Я начал подробно объяснять, что так называют потомков жившего в четырнадцатом веке великого князя литовского Гедимина. При Иване Грозном его праправнук воевода Михаил Иванович Булгаков получил прозвание Голица, потому что в бою потерял руку, носил протез — железную перчатку — голицу. В роду Голицыных десять бояр, два фельдмаршала, много воинов, погибших за Отечество.
— И с такими знаменитыми предками и не быть монархистом! — вскричал следователь.
— Никогда им не был! Я отношусь к Советской власти лояльно, даю честное слово, лояльно!
— Докажите, что не монархист.
— И докажу! — Я начал пространно объяснять, вспоминая, о чем мне говорил отец.

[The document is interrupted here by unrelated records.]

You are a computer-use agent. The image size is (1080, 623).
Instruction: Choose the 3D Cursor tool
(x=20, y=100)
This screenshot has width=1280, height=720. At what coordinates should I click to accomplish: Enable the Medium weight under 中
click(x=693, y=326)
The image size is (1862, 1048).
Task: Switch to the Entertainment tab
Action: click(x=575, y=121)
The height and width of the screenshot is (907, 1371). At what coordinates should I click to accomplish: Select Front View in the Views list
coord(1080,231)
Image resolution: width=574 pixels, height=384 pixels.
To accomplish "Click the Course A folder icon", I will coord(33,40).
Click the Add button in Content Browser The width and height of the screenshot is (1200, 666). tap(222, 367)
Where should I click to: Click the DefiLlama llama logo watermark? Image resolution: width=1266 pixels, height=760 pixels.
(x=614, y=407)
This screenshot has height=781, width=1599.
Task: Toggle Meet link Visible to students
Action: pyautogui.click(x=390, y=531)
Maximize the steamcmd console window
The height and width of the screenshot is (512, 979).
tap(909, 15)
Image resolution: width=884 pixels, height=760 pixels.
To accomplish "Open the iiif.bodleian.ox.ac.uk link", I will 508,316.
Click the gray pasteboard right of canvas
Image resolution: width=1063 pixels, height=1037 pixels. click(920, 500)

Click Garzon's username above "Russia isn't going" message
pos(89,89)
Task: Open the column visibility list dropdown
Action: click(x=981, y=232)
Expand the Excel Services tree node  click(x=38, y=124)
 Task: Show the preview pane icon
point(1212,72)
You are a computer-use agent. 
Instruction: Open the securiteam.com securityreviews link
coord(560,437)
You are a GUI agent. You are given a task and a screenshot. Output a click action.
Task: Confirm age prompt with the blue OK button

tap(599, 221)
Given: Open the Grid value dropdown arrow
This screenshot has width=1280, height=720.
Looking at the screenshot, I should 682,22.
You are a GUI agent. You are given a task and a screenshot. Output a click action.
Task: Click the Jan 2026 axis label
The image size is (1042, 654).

В беседах со мной он не раз излагал свои взгляды на самодержавие, считая его великим злом для России; он был сторонником республики на французский манер, на худой конец, если монархия, то подобно английской.
Эти отцовы мысли на моем допросе мне очень пригодились. Я разъяснял их столь толково и убежденно, что мои ответы, видимо, произвели на следователя благожелательное впечатление. Он прекратил приставать ко мне с монархизмом.
Сейчас, когда я пишу эти строки, то позабыл в каком порядке задавал он мне вопросы, о чем сперва, о чем позднее. Но сами вопросы не забыл. Он, например, почему-то упорно спрашивал меня о двоюродной сестре Ляли Ильинской — Вере Бернадской. Что она из себя представляет? Каковы ее политические убеждения? Я ответил, что с тех пор, как мы кончили школу, я три года ее не видел. Я и понятия не имел о ее политических убеждениях.
Между прочим, ее тоже тогда посадили и спрашивали про меня, она говорила примерно то же, что и я.
— Мы все про вас знаем. Вы только собираетесь думать, у вас едва-едва зародились мысли, а мы уже все знаем, все знаем…
Такие высказанные с особым выражением фразы, конечно, могли напугать неопытного юнца. Но я-то был подготовлен и знал, что это тоже был маскарад. Следователь все у меня допытывался: почему у Никуличевых отменили спектакль? Я не знал да и сейчас не знаю, а он все приставал ко мне с этим вопросом. Показал мне бумажку с напечатанным на машинке известным стихотворением Максимилиана Волошина — "Суздаль и Москва не для тебя ли…"
— Вот видите, какие контрреволюционные стишки ваши друзья распространяют?
— Совсем не контрреволюционные, их автор спокойно в Крыму живет, любит гостей принимать.
— А это что? — следователь вытащил фотографию белогвардейского генерала Анненкова.
— Да она в «Огоньке» на обложке напечатана.
— Между прочим, я с интересом ваш дневник читал. Вы, оказывается, путешественник, — заметил следователь.
Спрашивал он меня о политических убеждениях Юши Самарина, Артемия Раевского, еще кого-то. Я отвечал, что не знаю, что, собираясь вместе, мы о политике никогда не заговариваем. Наши интересы — литература, театр, кино. О том, что любим танцевать фокстрот, я умолчал.
26
Теперь этот старинный двухэтажный особняк с двумя флигелями выглядит очень красивым, он серо-голубой, с гипсовыми вычурными украшениями, в нем, если судить по вывеске, помещается приемная Московского городского и областного КГБ.